[llvm] r322644 - [X86] Don't mutate shuffle arguments after early-out for AVX512

Hans Wennborg via llvm-commits llvm-commits at lists.llvm.org
Thu Jan 18 03:39:03 PST 2018


Merged to 6.0 in r322840.

On Wed, Jan 17, 2018 at 2:01 PM, Benjamin Kramer via llvm-commits
<llvm-commits at lists.llvm.org> wrote:
> Author: d0k
> Date: Wed Jan 17 05:01:06 2018
> New Revision: 322644
>
> URL: http://llvm.org/viewvc/llvm-project?rev=322644&view=rev
> Log:
> [X86] Don't mutate shuffle arguments after early-out for AVX512
>
> The match* functions have the annoying behavior of modifying its inputs.
> Save and restore the inputs, just in case the early out for AVX512 is
> hit. This is still not great and its only a matter of time this kind of
> bug happens again, but I couldn't come up with a better pattern without
> rewriting significant chunks of this code. Fixes PR35977.
>
> Modified:
>     llvm/trunk/lib/Target/X86/X86ISelLowering.cpp
>     llvm/trunk/test/CodeGen/X86/avx512-shuffles/partial_permute.ll
>
> Modified: llvm/trunk/lib/Target/X86/X86ISelLowering.cpp
> URL: http://llvm.org/viewvc/llvm-project/llvm/trunk/lib/Target/X86/X86ISelLowering.cpp?rev=322644&r1=322643&r2=322644&view=diff
> ==============================================================================
> --- llvm/trunk/lib/Target/X86/X86ISelLowering.cpp (original)

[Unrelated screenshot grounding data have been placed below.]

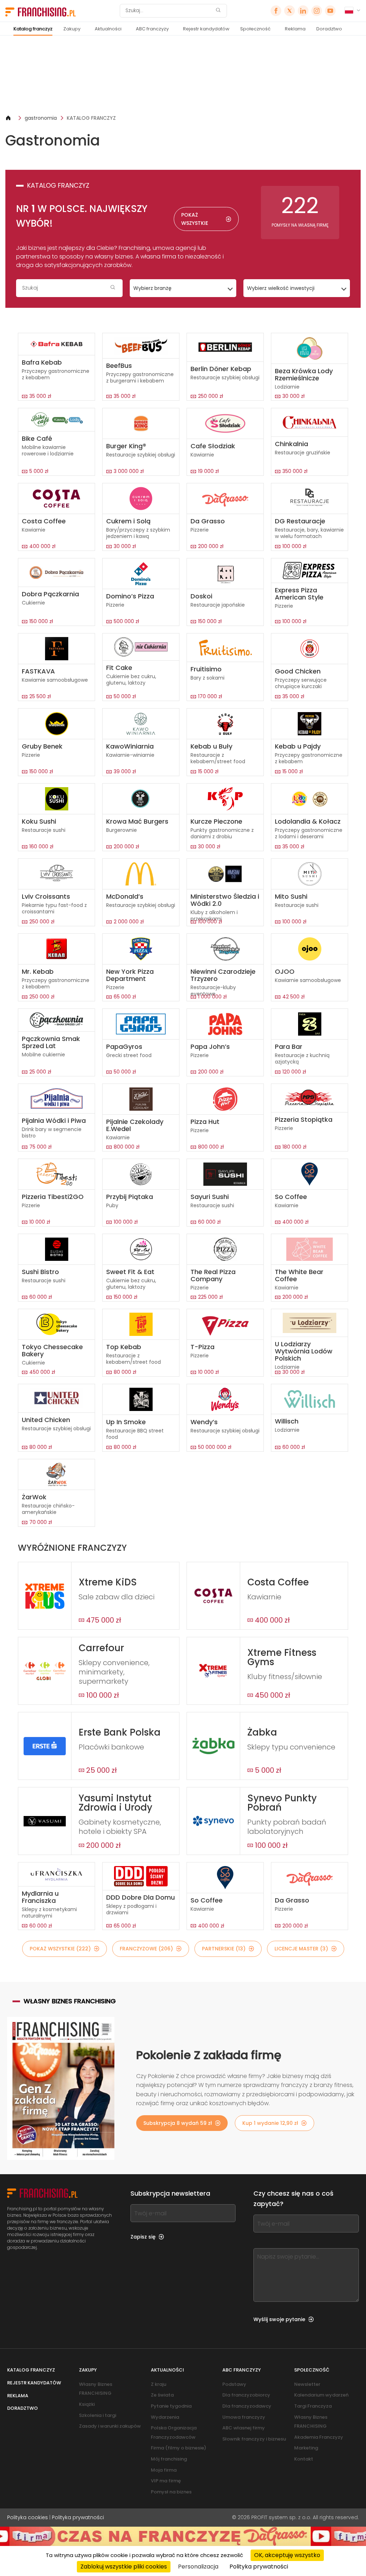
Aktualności (108, 28)
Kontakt (303, 2459)
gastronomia (41, 118)
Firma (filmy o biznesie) (178, 2447)
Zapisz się (142, 2236)
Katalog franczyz (33, 28)
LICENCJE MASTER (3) (301, 1948)
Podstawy (234, 2384)
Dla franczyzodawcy (246, 2406)
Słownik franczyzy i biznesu (254, 2439)
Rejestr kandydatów (206, 28)
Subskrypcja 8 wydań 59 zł (177, 2123)
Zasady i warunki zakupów (110, 2426)
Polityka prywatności (78, 2517)
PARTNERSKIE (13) (224, 1948)
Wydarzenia (165, 2417)
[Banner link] (183, 75)
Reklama (295, 28)
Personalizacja (198, 2566)
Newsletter (307, 2384)
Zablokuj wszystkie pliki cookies (123, 2566)
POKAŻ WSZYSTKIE (194, 218)
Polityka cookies (27, 2517)
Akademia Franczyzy (318, 2437)
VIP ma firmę (166, 2480)
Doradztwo (329, 28)
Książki (87, 2404)
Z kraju (158, 2384)
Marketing (306, 2447)
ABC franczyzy (152, 28)
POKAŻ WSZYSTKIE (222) (60, 1948)
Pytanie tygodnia (171, 2406)
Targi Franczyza (313, 2406)
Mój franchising (169, 2459)
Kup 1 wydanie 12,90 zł (270, 2123)
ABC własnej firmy (243, 2427)
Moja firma (164, 2470)
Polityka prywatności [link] (258, 2566)
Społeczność (255, 28)
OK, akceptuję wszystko (287, 2555)
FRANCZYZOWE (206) (146, 1948)
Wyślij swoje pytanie (279, 2319)
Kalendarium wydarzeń (321, 2395)
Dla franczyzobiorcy (246, 2395)
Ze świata (162, 2395)
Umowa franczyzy (243, 2417)
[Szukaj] (218, 11)
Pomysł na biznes (171, 2491)
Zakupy (71, 28)
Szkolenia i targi (97, 2415)
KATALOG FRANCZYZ (91, 118)
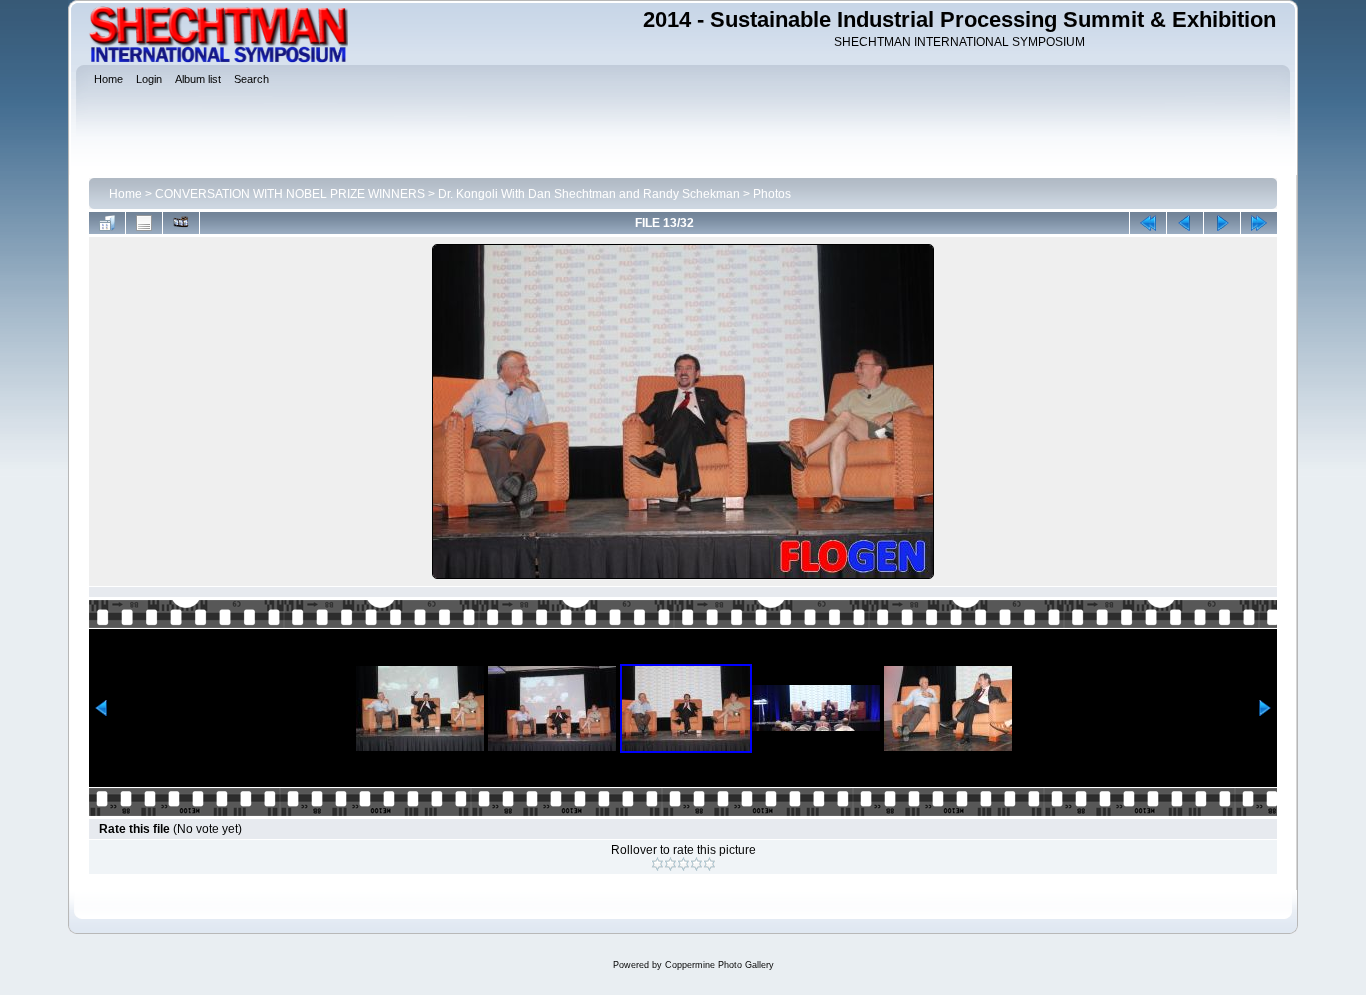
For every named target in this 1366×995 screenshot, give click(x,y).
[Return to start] (1148, 223)
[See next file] (1222, 223)
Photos (772, 194)
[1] (657, 864)
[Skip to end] (1259, 223)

> +++ llvm/trunk/lib/Target/X86/X86ISelLowering.cpp Wed Jan 17 05:01:06 2018
> @@ -28588,13 +28588,14 @@ static SDValue combineX86ShuffleChain(Ar
>        }
>      }
>
> +    SDValue NewV1 = V1; // Save operand in case early exit happens.
>      if (matchUnaryVectorShuffle(MaskVT, Mask, AllowFloatDomain, AllowIntDomain,
> -                                V1, DL, DAG, Subtarget, Shuffle, ShuffleSrcVT,
> -                                ShuffleVT) &&
> +                                NewV1, DL, DAG, Subtarget, Shuffle,
> +                                ShuffleSrcVT, ShuffleVT) &&
>          (!IsEVEXShuffle || (NumRootElts == ShuffleVT.getVectorNumElements()))) {
>        if (Depth == 1 && Root.getOpcode() == Shuffle)

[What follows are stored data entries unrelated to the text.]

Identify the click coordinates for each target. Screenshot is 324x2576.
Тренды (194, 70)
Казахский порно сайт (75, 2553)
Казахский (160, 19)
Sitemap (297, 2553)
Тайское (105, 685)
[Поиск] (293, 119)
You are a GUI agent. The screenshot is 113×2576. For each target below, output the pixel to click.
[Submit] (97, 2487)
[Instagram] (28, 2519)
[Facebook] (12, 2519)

>          return SDValue(); // Nothing to do!
> -      Res = DAG.getBitcast(ShuffleSrcVT, V1);
> +      Res = DAG.getBitcast(ShuffleSrcVT, NewV1);
>        DCI.AddToWorklist(Res.getNode());
>        Res = DAG.getNode(Shuffle, DL, ShuffleVT, Res);
>        DCI.AddToWorklist(Res.getNode());
> @@ -28616,33 +28617,36 @@ static SDValue combineX86ShuffleChain(Ar
>      }
>    }
>
> +  SDValue NewV1 = V1; // Save operands in case early exit happens.
> +  SDValue NewV2 = V2;
>    if (matchBinaryVectorShuffle(MaskVT, Mask, AllowFloatDomain, AllowIntDomain,
> -                               V1, V2, DL, DAG, Subtarget, Shuffle,
> +                               NewV1, NewV2, DL, DAG, Subtarget, Shuffle,
>                                 ShuffleSrcVT, ShuffleVT, UnaryShuffle) &&
>        (!IsEVEXShuffle || (NumRootElts == ShuffleVT.getVectorNumElements()))) {
>      if (Depth == 1 && Root.getOpcode() == Shuffle)
>        return SDValue(); // Nothing to do!

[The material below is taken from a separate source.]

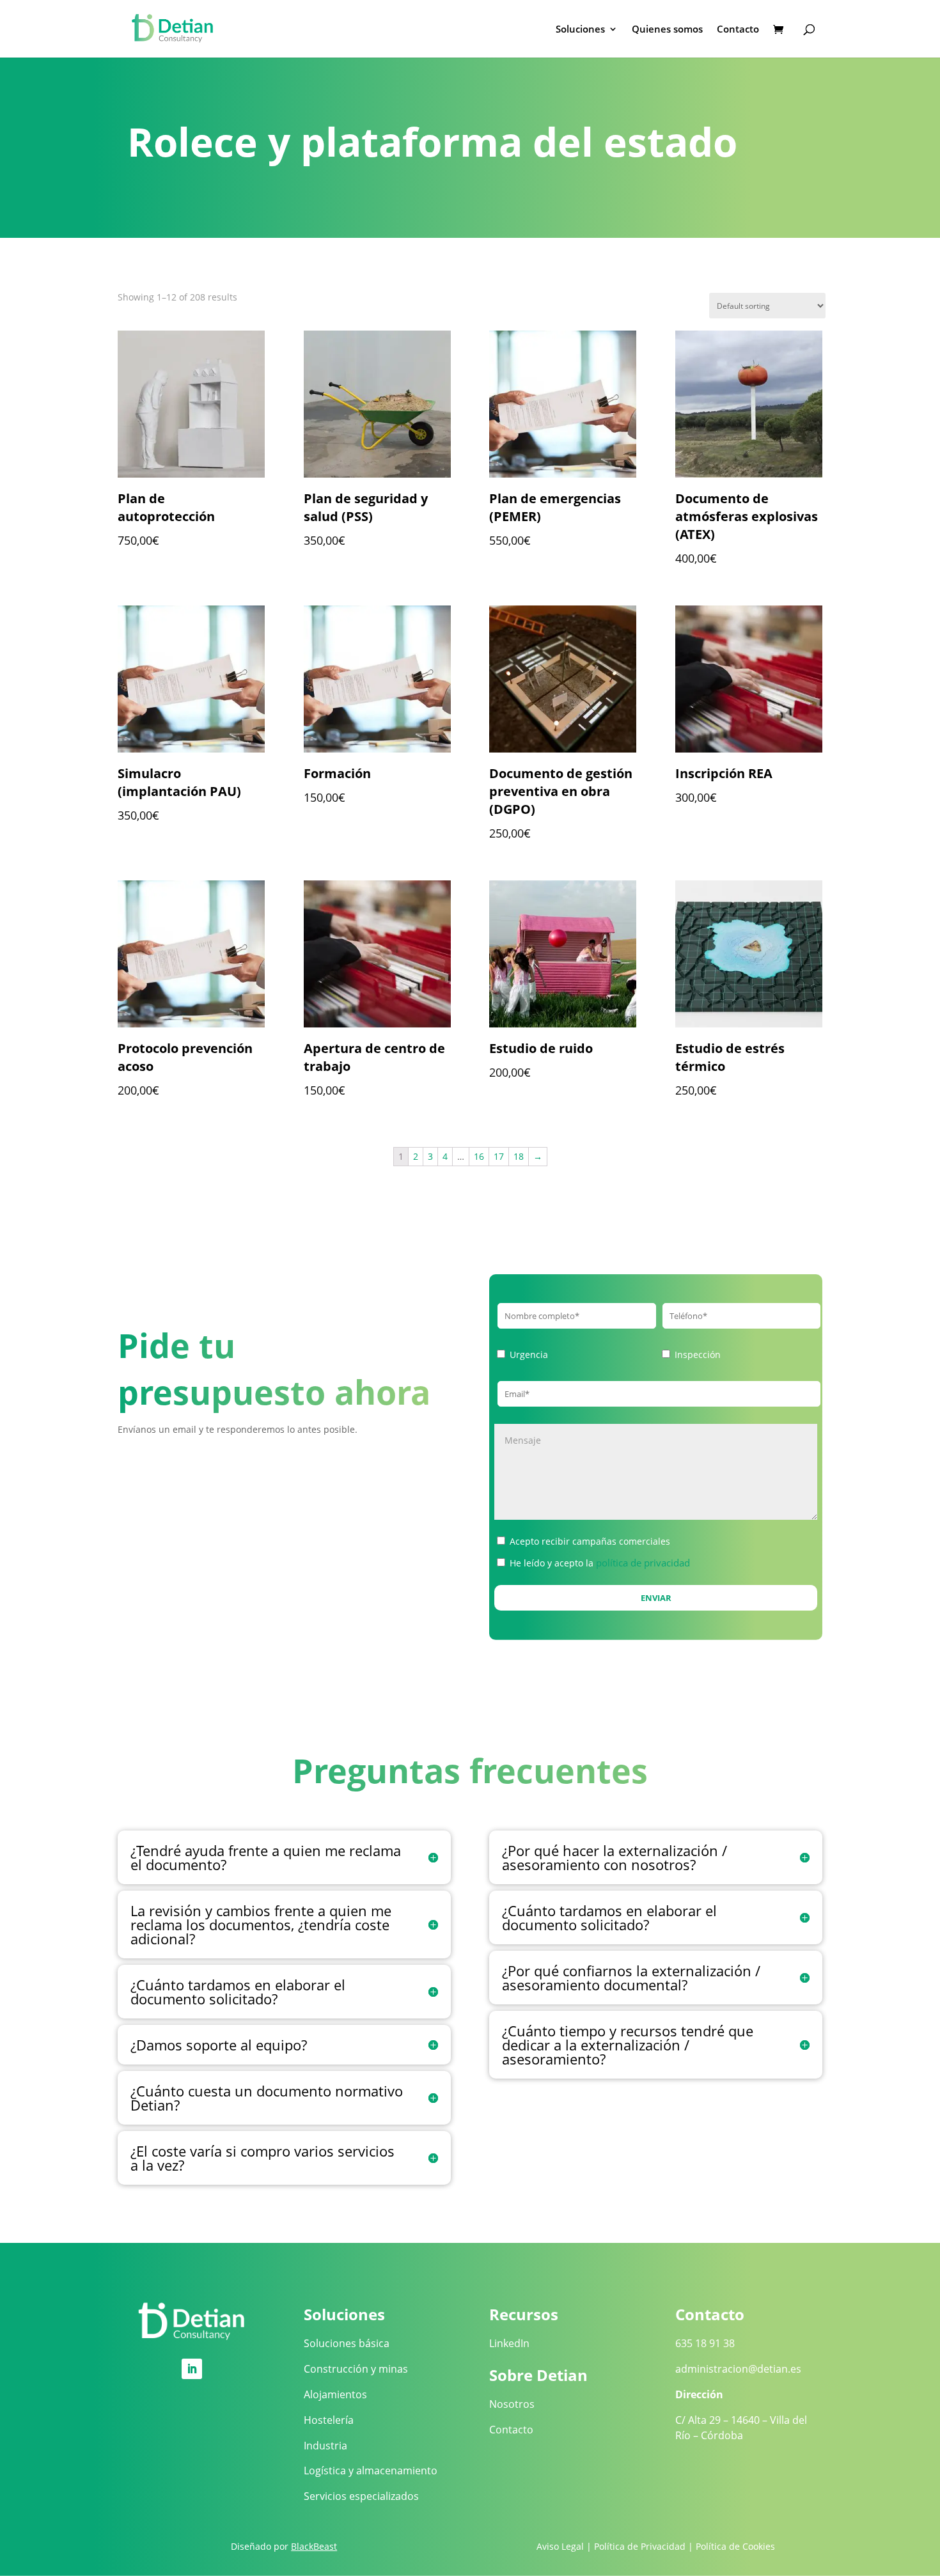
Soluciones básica (346, 2343)
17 (499, 1156)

> -    V1 = DAG.getBitcast(ShuffleSrcVT, V1);
> -    DCI.AddToWorklist(V1.getNode());
> -    V2 = DAG.getBitcast(ShuffleSrcVT, V2);
> -    DCI.AddToWorklist(V2.getNode());
> -    Res = DAG.getNode(Shuffle, DL, ShuffleVT, V1, V2);
> +    NewV1 = DAG.getBitcast(ShuffleSrcVT, NewV1);
> +    DCI.AddToWorklist(NewV1.getNode());
> +    NewV2 = DAG.getBitcast(ShuffleSrcVT, NewV2);
> +    DCI.AddToWorklist(NewV2.getNode());
> +    Res = DAG.getNode(Shuffle, DL, ShuffleVT, NewV1, NewV2);
>      DCI.AddToWorklist(Res.getNode());
>      return DAG.getBitcast(RootVT, Res);
>    }
>
> -  if (matchBinaryPermuteVectorShuffle(MaskVT, Mask, Zeroable, AllowFloatDomain,
> -                                      AllowIntDomain, V1, V2, DL, DAG,
> -                                      Subtarget, Shuffle, ShuffleVT,
> -                                      PermuteImm) &&
> +  NewV1 = V1; // Save operands in case early exit happens.
> +  NewV2 = V2;
> +  if (matchBinaryPermuteVectorShuffle(
> +          MaskVT, Mask, Zeroable, AllowFloatDomain, AllowIntDomain, NewV1,
> +          NewV2, DL, DAG, Subtarget, Shuffle, ShuffleVT, PermuteImm) &&
>        (!IsEVEXShuffle || (NumRootElts == ShuffleVT.getVectorNumElements()))) {
>      if (Depth == 1 && Root.getOpcode() == Shuffle)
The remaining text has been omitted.